[Entries on finding words and elements]
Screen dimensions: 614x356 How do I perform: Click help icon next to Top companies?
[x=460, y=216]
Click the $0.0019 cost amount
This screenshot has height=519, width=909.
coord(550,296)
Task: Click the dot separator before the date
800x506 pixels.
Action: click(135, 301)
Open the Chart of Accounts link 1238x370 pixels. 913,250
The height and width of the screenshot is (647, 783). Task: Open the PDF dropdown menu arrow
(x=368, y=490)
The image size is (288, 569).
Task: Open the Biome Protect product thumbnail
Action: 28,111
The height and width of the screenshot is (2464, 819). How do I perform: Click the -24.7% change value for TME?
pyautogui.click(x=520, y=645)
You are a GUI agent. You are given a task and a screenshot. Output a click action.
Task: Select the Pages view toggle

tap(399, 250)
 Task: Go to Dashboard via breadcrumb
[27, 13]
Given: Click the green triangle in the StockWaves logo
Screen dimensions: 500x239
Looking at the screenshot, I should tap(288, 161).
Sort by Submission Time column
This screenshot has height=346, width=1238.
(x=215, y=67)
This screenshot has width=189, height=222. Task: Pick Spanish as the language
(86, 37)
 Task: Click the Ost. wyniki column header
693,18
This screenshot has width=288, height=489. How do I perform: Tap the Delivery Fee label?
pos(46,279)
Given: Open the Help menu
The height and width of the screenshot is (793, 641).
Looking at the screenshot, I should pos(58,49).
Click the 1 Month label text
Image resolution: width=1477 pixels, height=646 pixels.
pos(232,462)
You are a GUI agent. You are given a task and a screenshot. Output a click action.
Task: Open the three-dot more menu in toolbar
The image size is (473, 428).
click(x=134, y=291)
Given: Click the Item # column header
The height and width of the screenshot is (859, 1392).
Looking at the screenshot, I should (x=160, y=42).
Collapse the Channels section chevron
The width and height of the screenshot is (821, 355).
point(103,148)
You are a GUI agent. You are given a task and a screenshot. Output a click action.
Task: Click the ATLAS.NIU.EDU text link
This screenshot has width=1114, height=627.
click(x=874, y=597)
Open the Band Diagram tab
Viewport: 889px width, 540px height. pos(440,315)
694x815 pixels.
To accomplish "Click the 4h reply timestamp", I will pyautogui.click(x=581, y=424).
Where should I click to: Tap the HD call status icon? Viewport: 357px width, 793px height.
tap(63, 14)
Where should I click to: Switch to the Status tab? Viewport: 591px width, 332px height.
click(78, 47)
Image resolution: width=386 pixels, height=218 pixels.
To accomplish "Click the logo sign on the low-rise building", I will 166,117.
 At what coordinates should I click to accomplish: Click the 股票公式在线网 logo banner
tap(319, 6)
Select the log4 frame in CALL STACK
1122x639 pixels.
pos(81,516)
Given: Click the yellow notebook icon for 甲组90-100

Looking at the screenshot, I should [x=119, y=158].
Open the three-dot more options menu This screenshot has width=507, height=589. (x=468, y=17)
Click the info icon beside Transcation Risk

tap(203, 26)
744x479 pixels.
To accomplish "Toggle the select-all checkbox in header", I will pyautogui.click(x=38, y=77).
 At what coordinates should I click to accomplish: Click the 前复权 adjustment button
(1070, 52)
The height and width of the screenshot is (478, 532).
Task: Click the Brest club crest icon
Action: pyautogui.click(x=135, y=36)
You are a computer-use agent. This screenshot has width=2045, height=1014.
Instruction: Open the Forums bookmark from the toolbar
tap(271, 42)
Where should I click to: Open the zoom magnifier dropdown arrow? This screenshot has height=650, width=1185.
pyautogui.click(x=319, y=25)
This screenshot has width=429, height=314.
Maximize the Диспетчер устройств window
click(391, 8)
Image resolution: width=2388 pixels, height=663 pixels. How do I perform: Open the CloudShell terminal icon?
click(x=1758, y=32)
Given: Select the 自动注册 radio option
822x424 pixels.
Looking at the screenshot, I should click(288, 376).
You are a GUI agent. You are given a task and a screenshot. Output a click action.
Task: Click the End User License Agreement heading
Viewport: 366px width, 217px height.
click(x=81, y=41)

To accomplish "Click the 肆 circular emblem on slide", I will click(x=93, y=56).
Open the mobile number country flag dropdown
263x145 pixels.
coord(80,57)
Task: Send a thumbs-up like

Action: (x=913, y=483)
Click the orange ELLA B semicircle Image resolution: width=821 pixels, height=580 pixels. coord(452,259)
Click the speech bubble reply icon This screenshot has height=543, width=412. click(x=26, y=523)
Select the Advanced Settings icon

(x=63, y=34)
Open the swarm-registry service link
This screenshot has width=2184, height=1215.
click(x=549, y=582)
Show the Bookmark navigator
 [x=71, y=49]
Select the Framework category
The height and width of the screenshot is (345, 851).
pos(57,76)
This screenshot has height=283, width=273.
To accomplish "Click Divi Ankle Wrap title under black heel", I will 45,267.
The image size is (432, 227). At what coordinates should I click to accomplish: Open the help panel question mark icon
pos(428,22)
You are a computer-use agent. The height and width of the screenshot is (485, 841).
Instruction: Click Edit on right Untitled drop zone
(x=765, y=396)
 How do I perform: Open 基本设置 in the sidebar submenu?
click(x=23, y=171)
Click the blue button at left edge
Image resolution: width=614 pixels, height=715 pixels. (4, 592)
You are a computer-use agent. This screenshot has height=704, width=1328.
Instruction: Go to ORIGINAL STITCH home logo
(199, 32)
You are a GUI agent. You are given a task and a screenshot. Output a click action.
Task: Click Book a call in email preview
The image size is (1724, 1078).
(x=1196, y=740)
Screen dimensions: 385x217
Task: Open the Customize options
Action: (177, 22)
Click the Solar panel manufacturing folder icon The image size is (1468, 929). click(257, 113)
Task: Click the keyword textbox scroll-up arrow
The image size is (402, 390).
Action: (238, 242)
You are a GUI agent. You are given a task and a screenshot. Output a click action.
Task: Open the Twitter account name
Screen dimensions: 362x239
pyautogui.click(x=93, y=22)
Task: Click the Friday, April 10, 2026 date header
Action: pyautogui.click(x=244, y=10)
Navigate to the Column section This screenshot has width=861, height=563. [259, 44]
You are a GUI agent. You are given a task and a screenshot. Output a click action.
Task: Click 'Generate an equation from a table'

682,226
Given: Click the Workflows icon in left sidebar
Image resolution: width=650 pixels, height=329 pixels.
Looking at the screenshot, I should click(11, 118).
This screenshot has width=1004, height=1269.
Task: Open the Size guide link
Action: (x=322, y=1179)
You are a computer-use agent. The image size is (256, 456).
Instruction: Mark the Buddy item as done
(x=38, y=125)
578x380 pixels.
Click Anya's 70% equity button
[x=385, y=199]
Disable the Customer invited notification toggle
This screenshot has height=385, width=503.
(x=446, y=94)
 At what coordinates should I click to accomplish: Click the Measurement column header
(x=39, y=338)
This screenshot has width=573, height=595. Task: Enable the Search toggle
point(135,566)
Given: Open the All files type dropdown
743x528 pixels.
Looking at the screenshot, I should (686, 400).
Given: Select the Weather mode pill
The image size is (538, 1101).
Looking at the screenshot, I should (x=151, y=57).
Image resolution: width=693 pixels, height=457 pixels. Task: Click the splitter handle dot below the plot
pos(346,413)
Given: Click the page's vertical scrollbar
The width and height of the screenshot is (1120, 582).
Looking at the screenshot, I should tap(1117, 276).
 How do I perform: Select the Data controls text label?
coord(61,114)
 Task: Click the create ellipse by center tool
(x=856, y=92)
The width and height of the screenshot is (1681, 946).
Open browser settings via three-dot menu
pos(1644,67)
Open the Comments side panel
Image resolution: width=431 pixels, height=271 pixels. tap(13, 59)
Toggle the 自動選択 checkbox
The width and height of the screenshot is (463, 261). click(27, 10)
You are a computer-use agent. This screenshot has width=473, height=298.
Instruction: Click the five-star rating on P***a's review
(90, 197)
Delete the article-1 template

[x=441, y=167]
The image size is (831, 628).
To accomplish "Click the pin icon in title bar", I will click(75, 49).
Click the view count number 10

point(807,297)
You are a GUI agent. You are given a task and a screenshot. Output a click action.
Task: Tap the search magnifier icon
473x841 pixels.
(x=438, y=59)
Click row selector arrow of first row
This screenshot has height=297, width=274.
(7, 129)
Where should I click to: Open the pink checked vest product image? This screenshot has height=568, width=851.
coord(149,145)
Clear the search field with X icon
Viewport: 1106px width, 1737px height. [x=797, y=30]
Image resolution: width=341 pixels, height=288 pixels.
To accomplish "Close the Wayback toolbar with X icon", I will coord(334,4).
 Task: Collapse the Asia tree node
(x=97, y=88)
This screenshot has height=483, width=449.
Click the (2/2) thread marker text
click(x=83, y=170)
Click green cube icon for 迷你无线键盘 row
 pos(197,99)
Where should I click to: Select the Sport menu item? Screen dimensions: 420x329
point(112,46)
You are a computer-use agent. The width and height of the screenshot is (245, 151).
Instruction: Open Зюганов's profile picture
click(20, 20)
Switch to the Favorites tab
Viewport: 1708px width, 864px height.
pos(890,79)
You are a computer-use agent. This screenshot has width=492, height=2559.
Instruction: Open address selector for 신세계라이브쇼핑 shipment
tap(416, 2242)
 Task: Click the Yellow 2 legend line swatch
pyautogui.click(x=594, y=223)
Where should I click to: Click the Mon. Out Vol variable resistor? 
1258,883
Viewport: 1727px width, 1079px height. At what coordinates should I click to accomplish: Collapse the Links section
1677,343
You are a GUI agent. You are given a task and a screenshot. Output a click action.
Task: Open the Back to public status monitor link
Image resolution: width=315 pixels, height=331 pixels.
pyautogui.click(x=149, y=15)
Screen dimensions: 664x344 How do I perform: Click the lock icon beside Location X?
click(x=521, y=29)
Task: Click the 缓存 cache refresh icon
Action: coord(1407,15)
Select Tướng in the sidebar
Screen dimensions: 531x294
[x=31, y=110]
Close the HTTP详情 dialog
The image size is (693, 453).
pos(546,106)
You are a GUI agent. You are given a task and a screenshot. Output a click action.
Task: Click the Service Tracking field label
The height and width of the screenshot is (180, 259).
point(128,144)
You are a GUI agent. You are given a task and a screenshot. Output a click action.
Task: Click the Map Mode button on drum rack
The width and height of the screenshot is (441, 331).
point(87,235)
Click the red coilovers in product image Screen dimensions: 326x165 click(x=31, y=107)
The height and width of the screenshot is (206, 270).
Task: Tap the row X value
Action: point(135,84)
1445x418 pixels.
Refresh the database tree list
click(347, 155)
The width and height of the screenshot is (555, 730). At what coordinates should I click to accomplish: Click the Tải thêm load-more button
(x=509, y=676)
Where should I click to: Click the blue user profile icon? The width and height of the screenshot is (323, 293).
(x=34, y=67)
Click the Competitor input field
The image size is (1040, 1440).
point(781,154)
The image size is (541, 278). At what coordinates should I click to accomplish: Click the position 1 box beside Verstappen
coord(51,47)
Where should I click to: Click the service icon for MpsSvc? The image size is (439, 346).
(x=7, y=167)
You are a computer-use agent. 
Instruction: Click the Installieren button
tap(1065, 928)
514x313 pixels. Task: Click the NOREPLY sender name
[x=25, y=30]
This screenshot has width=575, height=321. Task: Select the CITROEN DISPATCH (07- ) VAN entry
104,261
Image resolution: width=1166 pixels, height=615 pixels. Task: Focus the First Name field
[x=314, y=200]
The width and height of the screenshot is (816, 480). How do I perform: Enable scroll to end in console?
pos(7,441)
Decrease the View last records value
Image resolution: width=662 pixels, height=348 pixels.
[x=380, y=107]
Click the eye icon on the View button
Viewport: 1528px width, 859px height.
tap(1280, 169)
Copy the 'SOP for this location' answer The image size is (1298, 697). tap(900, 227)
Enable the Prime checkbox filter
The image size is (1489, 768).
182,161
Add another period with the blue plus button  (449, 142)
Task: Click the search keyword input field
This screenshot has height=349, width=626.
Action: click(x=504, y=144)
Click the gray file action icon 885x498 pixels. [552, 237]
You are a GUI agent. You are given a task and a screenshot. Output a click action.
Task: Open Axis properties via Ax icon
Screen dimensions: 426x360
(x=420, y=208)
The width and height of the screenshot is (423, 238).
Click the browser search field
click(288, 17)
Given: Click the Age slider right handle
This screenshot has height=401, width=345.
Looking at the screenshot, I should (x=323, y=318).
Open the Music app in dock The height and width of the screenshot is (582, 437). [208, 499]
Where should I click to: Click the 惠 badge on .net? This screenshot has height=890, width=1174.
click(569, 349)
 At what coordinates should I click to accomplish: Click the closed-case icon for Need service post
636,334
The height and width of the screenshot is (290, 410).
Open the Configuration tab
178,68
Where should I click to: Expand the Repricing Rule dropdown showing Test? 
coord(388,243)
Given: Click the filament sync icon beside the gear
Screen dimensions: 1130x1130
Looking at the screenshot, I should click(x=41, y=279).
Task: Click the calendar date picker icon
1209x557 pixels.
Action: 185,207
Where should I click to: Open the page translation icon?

Task instructions:
Copy the items word for word, beginning at the line that contains "Image resolution: width=693" and stopping after the line that contains "[x=441, y=167]".

Expected answer:
Image resolution: width=693 pixels, height=457 pixels. Task: Click the splitter handle dot below the plot
pos(346,413)
Given: Click the page's vertical scrollbar
The width and height of the screenshot is (1120, 582).
Looking at the screenshot, I should tap(1117, 276).
 How do I perform: Select the Data controls text label?
coord(61,114)
 Task: Click the create ellipse by center tool
(x=856, y=92)
The width and height of the screenshot is (1681, 946).
Open browser settings via three-dot menu
pos(1644,67)
Open the Comments side panel
Image resolution: width=431 pixels, height=271 pixels. tap(13, 59)
Toggle the 自動選択 checkbox
The width and height of the screenshot is (463, 261). click(27, 10)
You are a computer-use agent. This screenshot has width=473, height=298.
Instruction: Click the five-star rating on P***a's review
(90, 197)
Delete the article-1 template

[x=441, y=167]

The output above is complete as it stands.